Task goal -
Copy all of the material below line for line, leaving every character unchanged.

Dataset entries -

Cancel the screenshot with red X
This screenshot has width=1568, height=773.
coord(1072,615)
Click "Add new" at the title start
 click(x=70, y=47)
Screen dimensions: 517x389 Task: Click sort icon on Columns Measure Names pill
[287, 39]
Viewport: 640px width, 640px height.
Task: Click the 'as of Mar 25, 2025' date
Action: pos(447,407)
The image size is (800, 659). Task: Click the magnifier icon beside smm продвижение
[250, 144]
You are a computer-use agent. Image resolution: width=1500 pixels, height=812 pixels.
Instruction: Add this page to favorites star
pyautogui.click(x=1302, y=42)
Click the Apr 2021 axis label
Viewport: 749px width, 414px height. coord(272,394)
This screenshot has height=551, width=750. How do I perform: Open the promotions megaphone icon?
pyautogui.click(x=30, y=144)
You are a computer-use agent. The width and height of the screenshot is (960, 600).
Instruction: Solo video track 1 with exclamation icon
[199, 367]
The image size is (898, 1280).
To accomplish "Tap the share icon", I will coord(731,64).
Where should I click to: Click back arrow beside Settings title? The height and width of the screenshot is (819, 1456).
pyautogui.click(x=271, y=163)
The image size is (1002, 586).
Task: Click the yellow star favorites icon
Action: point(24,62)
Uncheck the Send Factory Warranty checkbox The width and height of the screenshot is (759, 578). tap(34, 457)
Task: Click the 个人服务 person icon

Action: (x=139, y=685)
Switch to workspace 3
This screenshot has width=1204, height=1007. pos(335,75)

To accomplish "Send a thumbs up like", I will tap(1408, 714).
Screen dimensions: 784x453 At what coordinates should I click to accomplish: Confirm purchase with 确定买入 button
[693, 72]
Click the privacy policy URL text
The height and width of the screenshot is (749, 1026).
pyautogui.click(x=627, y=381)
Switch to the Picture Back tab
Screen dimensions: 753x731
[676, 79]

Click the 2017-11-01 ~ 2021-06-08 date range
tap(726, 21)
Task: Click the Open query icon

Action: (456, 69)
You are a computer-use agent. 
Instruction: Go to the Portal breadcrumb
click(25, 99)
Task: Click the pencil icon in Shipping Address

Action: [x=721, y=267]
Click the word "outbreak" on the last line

Exercise response -
Cancel the screenshot with red X
This screenshot has width=1568, height=773.
coord(1072,615)
Click "Add new" at the title start
 click(x=70, y=47)
Screen dimensions: 517x389 Task: Click sort icon on Columns Measure Names pill
[287, 39]
Viewport: 640px width, 640px height.
Task: Click the 'as of Mar 25, 2025' date
Action: pos(447,407)
The image size is (800, 659). Task: Click the magnifier icon beside smm продвижение
[250, 144]
You are a computer-use agent. Image resolution: width=1500 pixels, height=812 pixels.
Instruction: Add this page to favorites star
pyautogui.click(x=1302, y=42)
Click the Apr 2021 axis label
Viewport: 749px width, 414px height. coord(272,394)
This screenshot has height=551, width=750. How do I perform: Open the promotions megaphone icon?
pyautogui.click(x=30, y=144)
You are a computer-use agent. The width and height of the screenshot is (960, 600).
Instruction: Solo video track 1 with exclamation icon
[199, 367]
The image size is (898, 1280).
To accomplish "Tap the share icon", I will coord(731,64).
Where should I click to: Click back arrow beside Settings title? The height and width of the screenshot is (819, 1456).
pyautogui.click(x=271, y=163)
The image size is (1002, 586).
Task: Click the yellow star favorites icon
Action: point(24,62)
Uncheck the Send Factory Warranty checkbox The width and height of the screenshot is (759, 578). tap(34, 457)
Task: Click the 个人服务 person icon

Action: (x=139, y=685)
Switch to workspace 3
This screenshot has width=1204, height=1007. pos(335,75)

To accomplish "Send a thumbs up like", I will tap(1408, 714).
Screen dimensions: 784x453 At what coordinates should I click to accomplish: Confirm purchase with 确定买入 button
[693, 72]
Click the privacy policy URL text
The height and width of the screenshot is (749, 1026).
pyautogui.click(x=627, y=381)
Switch to the Picture Back tab
Screen dimensions: 753x731
[676, 79]

Click the 2017-11-01 ~ 2021-06-08 date range
tap(726, 21)
Task: Click the Open query icon

Action: (456, 69)
You are a computer-use agent. 
Instruction: Go to the Portal breadcrumb
click(25, 99)
Task: Click the pencil icon in Shipping Address

Action: [x=721, y=267]
Click the word "outbreak" on the last line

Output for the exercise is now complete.